Diventare cattolici non significa smettere di pensare, ma imparare a farlo”.
Gilbert K. Chesterton

lunedì 2 novembre 2009

COMMEMORAZIONE DI TUTTI I FEDELI DEFUNTI

Funerale del Conte di Orgaz, El Greco


Il Credo che recitiamo in ogni domenica e nelle solennità, è frutto della riflessione della Chiesa. Esso è stato formulato, a partire dalle decisioni prese in due Concili Ecumenici, quello di Nicea del 325 e quello di Costantinopoli del 381. Attraverso il Credo o Simbolo (syn –ballo “mettere insieme”), noi cristiani diciamo al mondo cosa crediamo.
A un certo punto affermiamo: “Fu crocifisso per noi sotto Ponzio Pilato, morì e fu sepolto. Il terzo giorno è risuscitato, secondo le Scritture, è salito al cielo e siede alla destra del Padre” e “Aspetto la risurrezione dei morti e la vita del mondo che verrà”.
Scrive Paolo ai Rm: “E se siamo figli, siamo anche eredi: eredi di Dio, coeredi di Cristo, se veramente partecipiamo alle sue sofferenze per partecipare anche alla sua gloria” (Rm 8,17). C’è un’eredità splendida da condividere col Signore Gesù: la vita eterna, quando “il velo che copriva la faccia di tutti i popoli” sarà strappato, così che potremo contemplare il volto di Dio; “quando sarà eliminata la morte per sempre”; quando “il Signore asciugherà le lacrime su ogni volto”.
Sempre Paolo afferma: “Fratelli, la speranza non delude …” (Rm 5,5). La speranza è la sorella inseparabile della fede. Infatti chi ha fede, nel senso che si fida di Dio, non può che essere certo della realizzazione delle sue promesse. La speranza è attesa certa di un qualcosa che tarda a realizzarsi, ma che prima o poi avrà il suo compimento, per questo non delude.
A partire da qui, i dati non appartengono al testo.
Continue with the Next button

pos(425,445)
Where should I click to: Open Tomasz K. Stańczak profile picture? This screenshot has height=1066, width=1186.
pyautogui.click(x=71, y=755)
Quando abbiamo a che fare con gli uomini, possiamo essere ottimisti, ma quando è Dio che promette, possiamo sperare.
Il due novembre allora per chi ha fede, è il giorno in cui si ravviva la speranza; è il giorno in cui si deve meditare sulla vita e non sulla morte; sull’inizio e non sulla fine.
L’esistenza cristiana è attraversata da tre nascite:
- quella nella carne, quando si compie il mistero della generazione dall’incontro tra un padre e una madre.
- quella nello spirito, nel giorno del Battesimo. I nostri padri rappresentavano bene tutto questo con i segni dell’antico rito, quando entravano nudi nel fonte battesimale (ventre della Chiesa), per poi uscire ed essere rivestiti della tunica bianca – segno della morte della creatura schiava del maligno e della rinascita in Cristo. In Africa, per significare ancora meglio la cosa, il catecumeno veniva steso nella vasca battesimale e immerso nell’acqua;
- quella nella morte. Questo giorno è volgarmente indicato come giorno dei morti, ma la Chiesa lo chiama “Commemorazione di tutti i fedeli defunti”. Qualcuno penserà morti o defunti è la stessa cosa. Se invece facciamo ricorso all’etimologia, ci convinceremo che le cose stanno diversamente. Defunto è un termine latino che è stato cristianizzato come tanti altri e significa “colui che ha svolto la sua funzione”, “che ha finito”. Defunto significa dunque che “ha portato a compimento la sua vita”. Quello che per i non credenti è fine, per noi è compimento, realizzazione, pienezza.
Non dobbiamo dimenticare un’altra etimologia, quella della parola cimitèro, che significa “dormitorio”. I nostri cari non sono finiti, ma dormono, nell’attesa che anche i loro corpi risorgano.
Gesù ci invita oggi a non dimenticare poi, che quando si saranno compiuti i giorni della nostra esistenza terrena, prima di entrare nella “gioia piena e nella dolcezza senza fine”, dovremo presentarci davanti a Dio e, davanti alla sua misericordia, saremo giudicati. Gesù usa un’immagine a noi poco usuale, perché non viviamo più in un mondo di pastori, però il significato è assolutamente evidente. La misericordia divina rispetta la libertà umana, per cui, mentre a tutti è offerta gratuitamente la salvezza, qualcuno può rifiutarla e scegliere la dannazione. Chi; quanti? Questo noi non possiamo saperlo, ma non possiamo nemmeno continuare a dire, negando le parole stesse del Signore, che si può vivere a piacimento, tanto poi il Signore è buono. Siamo troppo abituati ai condoni, alle sanatorie e agli scudi fiscali – che significano: “Fai pure il furbo, tanto qualcuno pagherà per te” -, però scrive san Paolo: “O disprezzi la ricchezza della sua bontà, della sua clemenza e della sua magnanimità, senza riconoscere che la bontà di Dio ti spinge alla conversione?” (Rm 2,4).
Aiutaci, oggi, Signore, a non lasciarci angosciare dalla paura della morte; insegnaci, oggi, Signore, a vivere.